→ TASK ITEM:
The expected output is the full set of entries, printed exactly, without pictures.

○ ○ ○ ○ ○ ○ ○

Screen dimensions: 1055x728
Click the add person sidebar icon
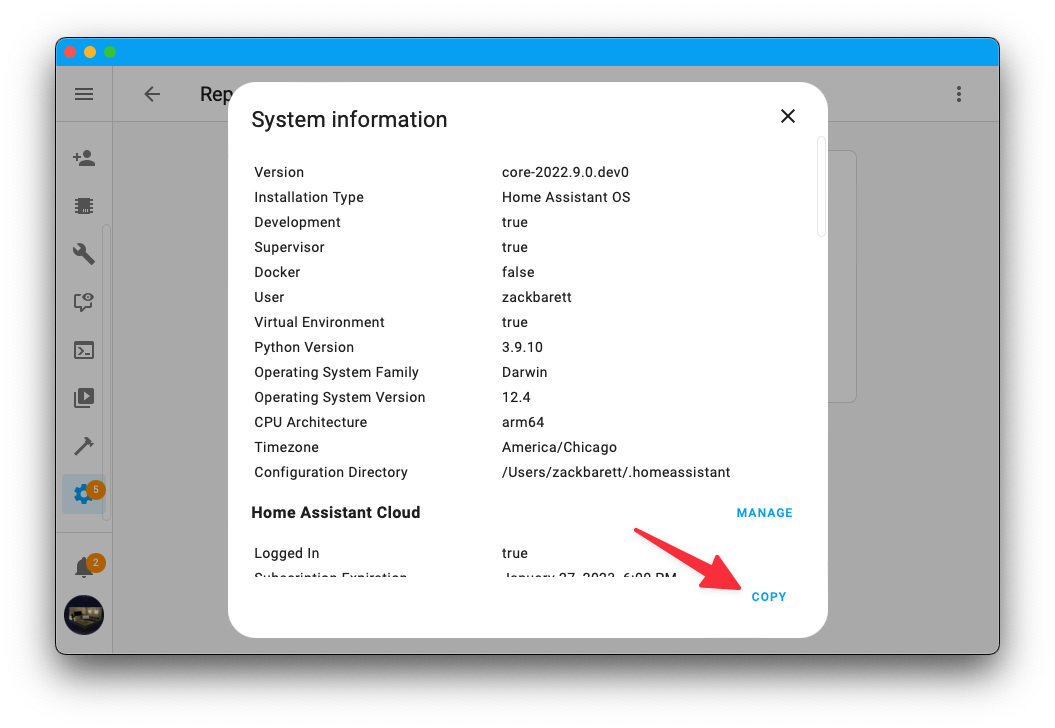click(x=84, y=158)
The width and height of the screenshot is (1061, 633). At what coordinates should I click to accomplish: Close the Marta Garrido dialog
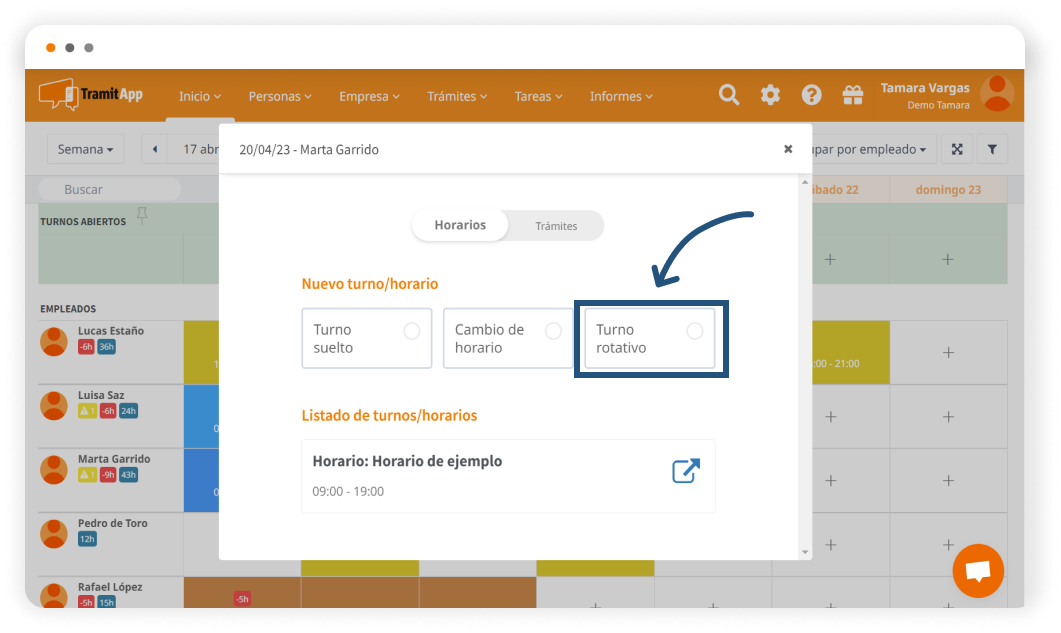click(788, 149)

○ ○ ○ ○ ○ ○ ○

→ SOLUTION:
Screen dimensions: 1055x728
Click the add person sidebar icon
click(x=84, y=158)
The width and height of the screenshot is (1061, 633). At what coordinates should I click to accomplish: Close the Marta Garrido dialog
click(788, 149)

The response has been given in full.